The story takes place in 1997, at two interlinked alternate realities. In one of them, the Cuban Missile Crisis had escalated into a major nuclear exchange. What was left of the United States disintegrated into numerous virtually-independent enclaves, though President John F. Kennedy may still be alive in a bunker somewhere.
Most of the plot centers on Lake Placid, New York, and along parts of Route 86, where an oasis of civilization was painstakingly built, threatened by a well-organized band of rapacious robbers who claim to be the New York State National Guard.
Meanwhile, the "world next door" which avoided nuclear war in 1962 is going to experience it thirty-five years later because Soviet general secretary Mikhail Gorbachev's reforms went wrong in the worst possible way. This war would be much worse than the one in 1962, because nuclear weapons have had decades to become even more highly destructive.
Characters from the first ("1962 War") world keep experiencing in dreams the lives of their analogues in the world threatened now with war.

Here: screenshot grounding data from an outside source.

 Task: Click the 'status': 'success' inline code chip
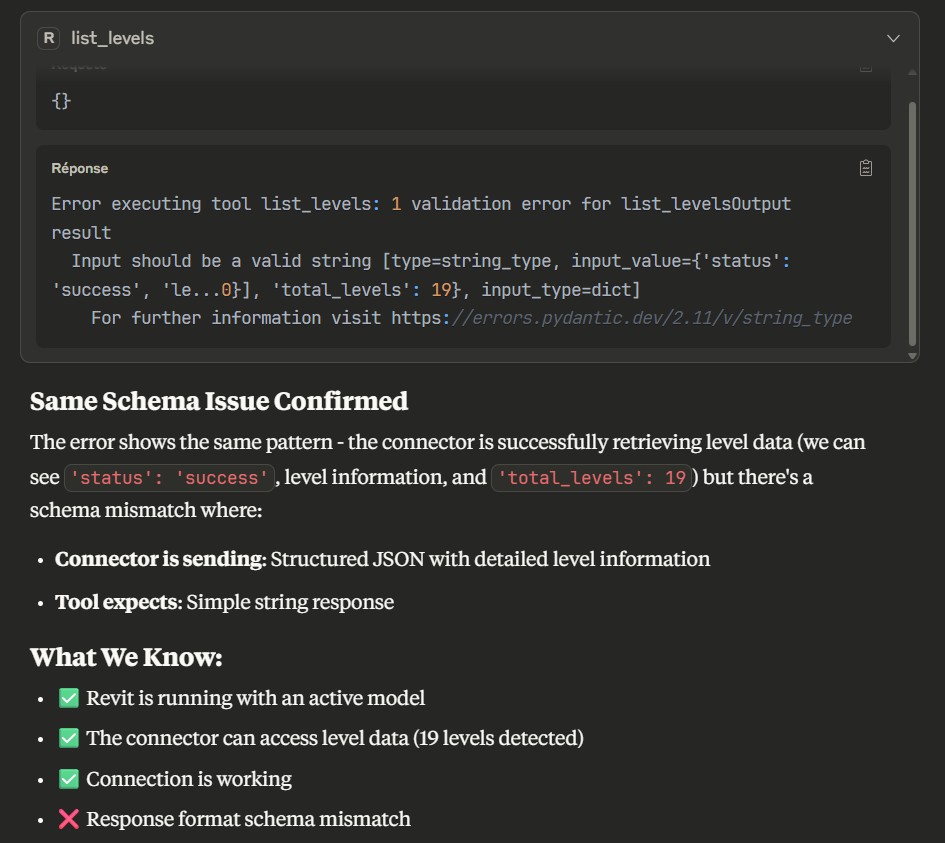point(169,478)
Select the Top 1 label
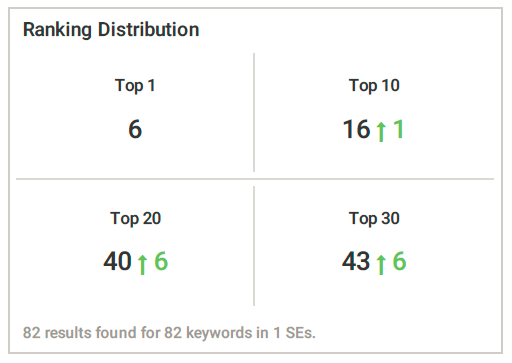The height and width of the screenshot is (363, 512). coord(135,86)
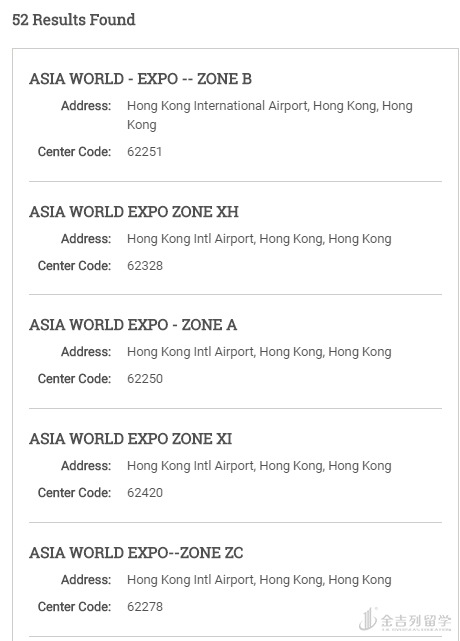Click the Center Code label for Zone B
The image size is (460, 641).
point(74,152)
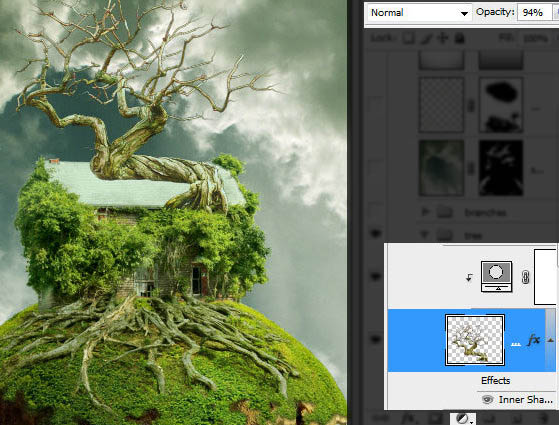
Task: Toggle Inner Shadow effect visibility eye
Action: (487, 400)
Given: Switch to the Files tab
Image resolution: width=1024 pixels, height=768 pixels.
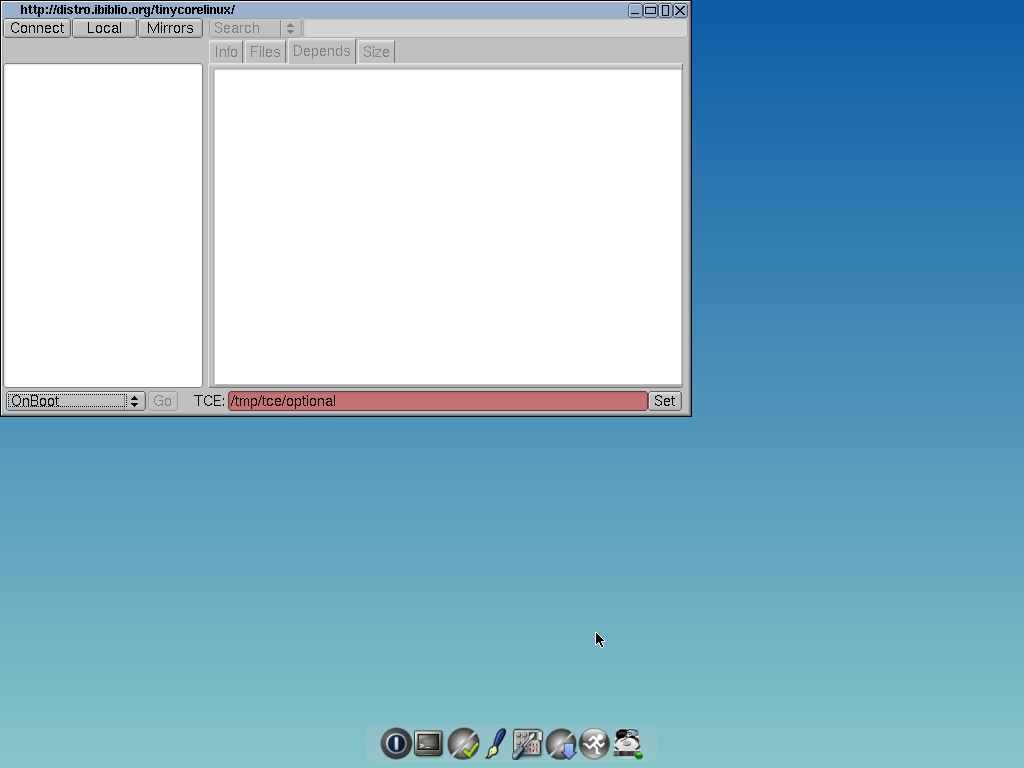Looking at the screenshot, I should pos(265,52).
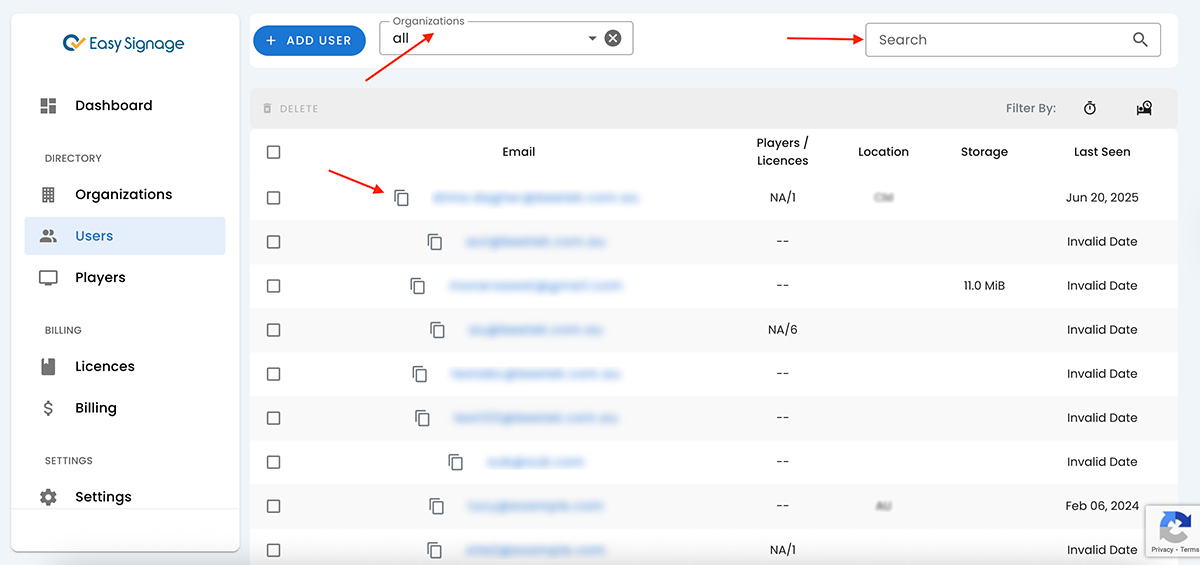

At the end of the novel, many children from the second world are transported across and given refuge in the "1962 War"-world, where meanwhile the "National Guard" robbers had been dealt with rather ruthlessly. (The book's plot is constructed so as to lead the reader to condone the cold-blooded killing of unarmed prisoners, since otherwise the prisoners in question would have escaped and perpetrated terrible atrocities.)[1] [2]
In a review for Aboriginal Science Fiction, Janice M. Eisen described The World Next Door as having an "intriguing plot" but that the worldbuilding was confusing in places. By contrast, Science Fiction Chronicle reviewed the novel more positively, praising "the blend of melodrama and mysticism in the final chapters."